The effects of sexual and gender revolutions in the 20th century are still being felt as we – that is genderqueer theorists – begin to take up the confusing work of identity promulgations. As diffuse realities break up into even more nebulous circuit boards of cybernetic and capitalist choice, the neoliberal ideology of the self-made self melts into the abyss of its own creation. Economically gender is a category that imbues various matrices of power with asymmetry. The feminization of poverty raises questions about whom and what determines wages, health care, basic services like sewage maintenance and street cleaning. Although the category of “woman” exists as a stable, recognizable and generally agreed identity, it is not entirely connected to femininity or feminization. As the proliferation of identities under patriarchy grow many genderqueer individuals self-identify and/or are labeled as feminine. The consequences of this identification are both economic and sexual.

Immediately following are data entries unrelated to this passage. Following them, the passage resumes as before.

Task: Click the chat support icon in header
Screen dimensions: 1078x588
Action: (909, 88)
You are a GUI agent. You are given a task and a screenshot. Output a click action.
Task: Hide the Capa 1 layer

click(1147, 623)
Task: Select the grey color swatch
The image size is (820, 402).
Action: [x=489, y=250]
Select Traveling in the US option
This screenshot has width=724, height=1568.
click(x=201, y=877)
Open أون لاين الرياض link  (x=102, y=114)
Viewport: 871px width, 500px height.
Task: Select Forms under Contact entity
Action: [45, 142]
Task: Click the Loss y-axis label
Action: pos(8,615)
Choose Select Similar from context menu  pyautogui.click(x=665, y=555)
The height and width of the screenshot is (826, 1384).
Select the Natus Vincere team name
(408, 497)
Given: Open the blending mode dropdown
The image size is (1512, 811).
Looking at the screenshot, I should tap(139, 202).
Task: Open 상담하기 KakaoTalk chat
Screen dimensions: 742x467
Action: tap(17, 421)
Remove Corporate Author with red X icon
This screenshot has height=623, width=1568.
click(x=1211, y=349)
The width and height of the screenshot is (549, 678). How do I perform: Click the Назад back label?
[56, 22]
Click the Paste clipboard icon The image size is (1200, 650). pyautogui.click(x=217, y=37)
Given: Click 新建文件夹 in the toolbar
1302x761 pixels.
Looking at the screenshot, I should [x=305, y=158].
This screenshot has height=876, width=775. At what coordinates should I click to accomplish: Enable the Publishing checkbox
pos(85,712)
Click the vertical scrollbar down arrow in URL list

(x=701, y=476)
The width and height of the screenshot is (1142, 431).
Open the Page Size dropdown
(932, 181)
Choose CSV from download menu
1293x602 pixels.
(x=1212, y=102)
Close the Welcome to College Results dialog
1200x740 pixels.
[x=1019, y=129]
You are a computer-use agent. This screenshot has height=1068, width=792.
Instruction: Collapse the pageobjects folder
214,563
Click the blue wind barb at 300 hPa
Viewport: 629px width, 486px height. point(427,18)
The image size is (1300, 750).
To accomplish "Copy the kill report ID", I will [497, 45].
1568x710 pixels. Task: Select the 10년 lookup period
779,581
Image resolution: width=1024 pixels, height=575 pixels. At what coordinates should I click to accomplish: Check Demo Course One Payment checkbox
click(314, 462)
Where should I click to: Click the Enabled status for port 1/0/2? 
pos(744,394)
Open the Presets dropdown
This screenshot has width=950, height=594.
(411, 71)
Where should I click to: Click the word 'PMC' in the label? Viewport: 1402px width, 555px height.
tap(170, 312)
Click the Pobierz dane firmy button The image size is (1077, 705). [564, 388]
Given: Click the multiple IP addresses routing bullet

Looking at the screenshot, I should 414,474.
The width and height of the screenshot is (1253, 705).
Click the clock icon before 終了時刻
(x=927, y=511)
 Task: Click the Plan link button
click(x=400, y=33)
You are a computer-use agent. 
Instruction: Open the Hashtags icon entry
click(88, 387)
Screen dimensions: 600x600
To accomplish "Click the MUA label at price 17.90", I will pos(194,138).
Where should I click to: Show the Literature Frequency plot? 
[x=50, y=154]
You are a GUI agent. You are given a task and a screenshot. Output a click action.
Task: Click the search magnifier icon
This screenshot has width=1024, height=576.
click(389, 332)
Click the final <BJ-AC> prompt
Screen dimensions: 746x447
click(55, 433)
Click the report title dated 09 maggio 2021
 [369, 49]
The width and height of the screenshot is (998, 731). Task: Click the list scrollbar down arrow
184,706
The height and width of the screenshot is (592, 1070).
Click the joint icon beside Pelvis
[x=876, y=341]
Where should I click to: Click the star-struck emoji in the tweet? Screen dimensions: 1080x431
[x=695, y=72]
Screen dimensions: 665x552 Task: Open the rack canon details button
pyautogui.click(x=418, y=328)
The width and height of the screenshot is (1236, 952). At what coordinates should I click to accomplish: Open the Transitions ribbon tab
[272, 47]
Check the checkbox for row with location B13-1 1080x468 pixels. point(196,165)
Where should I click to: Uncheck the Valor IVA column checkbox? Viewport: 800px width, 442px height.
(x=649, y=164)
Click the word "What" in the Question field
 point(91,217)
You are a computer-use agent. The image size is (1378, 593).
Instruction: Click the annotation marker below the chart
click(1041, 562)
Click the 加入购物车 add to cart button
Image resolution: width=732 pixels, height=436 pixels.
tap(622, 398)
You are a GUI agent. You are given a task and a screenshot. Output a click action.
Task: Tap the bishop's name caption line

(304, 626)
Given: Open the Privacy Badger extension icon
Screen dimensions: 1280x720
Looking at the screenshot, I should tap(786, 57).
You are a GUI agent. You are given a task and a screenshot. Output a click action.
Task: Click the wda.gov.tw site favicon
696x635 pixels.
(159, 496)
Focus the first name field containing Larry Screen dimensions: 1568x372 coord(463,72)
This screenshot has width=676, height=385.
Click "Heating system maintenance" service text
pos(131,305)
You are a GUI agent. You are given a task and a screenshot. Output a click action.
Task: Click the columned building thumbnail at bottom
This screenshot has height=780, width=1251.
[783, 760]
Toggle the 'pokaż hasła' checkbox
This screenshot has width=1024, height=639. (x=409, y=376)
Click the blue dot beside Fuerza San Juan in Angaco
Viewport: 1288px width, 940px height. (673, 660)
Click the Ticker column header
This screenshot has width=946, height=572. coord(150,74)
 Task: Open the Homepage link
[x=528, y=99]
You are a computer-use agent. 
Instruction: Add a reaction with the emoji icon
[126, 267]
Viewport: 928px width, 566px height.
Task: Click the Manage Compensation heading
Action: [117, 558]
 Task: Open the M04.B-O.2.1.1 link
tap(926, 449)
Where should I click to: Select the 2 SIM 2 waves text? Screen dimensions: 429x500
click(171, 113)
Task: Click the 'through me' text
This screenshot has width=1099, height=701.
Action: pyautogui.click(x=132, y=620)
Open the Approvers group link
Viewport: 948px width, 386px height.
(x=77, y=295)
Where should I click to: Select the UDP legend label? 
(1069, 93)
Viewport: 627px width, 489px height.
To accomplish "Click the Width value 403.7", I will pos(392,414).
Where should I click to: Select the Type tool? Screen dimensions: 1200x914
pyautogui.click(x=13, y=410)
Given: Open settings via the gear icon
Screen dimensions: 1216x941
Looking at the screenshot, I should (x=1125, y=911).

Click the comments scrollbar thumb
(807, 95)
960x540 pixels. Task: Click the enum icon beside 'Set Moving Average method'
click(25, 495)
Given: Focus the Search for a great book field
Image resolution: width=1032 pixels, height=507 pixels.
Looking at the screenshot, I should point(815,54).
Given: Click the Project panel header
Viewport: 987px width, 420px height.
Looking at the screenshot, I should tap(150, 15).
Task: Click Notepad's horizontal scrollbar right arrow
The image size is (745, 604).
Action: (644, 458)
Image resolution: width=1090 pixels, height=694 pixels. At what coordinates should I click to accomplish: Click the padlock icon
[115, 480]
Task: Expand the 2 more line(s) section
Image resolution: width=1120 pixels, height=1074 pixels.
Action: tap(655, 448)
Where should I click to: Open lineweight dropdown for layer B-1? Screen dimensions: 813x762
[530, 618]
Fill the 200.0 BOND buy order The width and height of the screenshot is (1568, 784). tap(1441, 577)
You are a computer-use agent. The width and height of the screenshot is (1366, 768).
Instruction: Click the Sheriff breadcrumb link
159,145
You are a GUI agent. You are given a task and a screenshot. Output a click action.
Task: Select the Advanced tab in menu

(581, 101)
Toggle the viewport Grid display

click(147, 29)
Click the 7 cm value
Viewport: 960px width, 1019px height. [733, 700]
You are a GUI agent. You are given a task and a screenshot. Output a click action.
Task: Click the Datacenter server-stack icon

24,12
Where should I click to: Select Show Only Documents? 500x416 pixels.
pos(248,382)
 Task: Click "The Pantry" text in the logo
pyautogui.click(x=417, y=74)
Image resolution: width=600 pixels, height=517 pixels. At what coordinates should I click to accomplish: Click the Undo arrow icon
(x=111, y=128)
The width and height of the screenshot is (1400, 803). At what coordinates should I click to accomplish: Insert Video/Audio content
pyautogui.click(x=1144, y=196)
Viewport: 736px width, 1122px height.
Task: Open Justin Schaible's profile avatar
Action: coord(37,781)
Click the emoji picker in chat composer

When a subject, or simply a person, interacts with the symbolic order of the other(s) they take on certain aspects of it. Desiring subjects, who include most Homosapiens, are driven to be in place that they are not. There is a constant need to be outside oneself, yet secure within oneself, why? Because of various factors that include our perception of choice, agency and activity engaging with structural paradigms that limit the spectrum of the acceptable. What is proposed is an opening of structural paradigms, but not just any opening will do, for the genderqueer person needs not only rights and liberties under the aegis of the Law, but to be able to inscribe within the law its own instability. In other words, queer, genderqueer and so personas show what the Law of the Father is, or what patriarchal capitalism is already has. There is no need to radicalize the law, or create prescriptions for its enhancement within this first assault on patriarchal capitalism because the very notion of “man” and “capital” are queer and absurd within themselves. Like all lived identities they are both concrete subjectively, but become chimeras the further from the site of the individual. Paradoxically, the further one leaves oneself, the closer one retains oneself for one cannot leave home without first being at home. Home is here literally where “the heart is.” To leave is to enter in a more radical way.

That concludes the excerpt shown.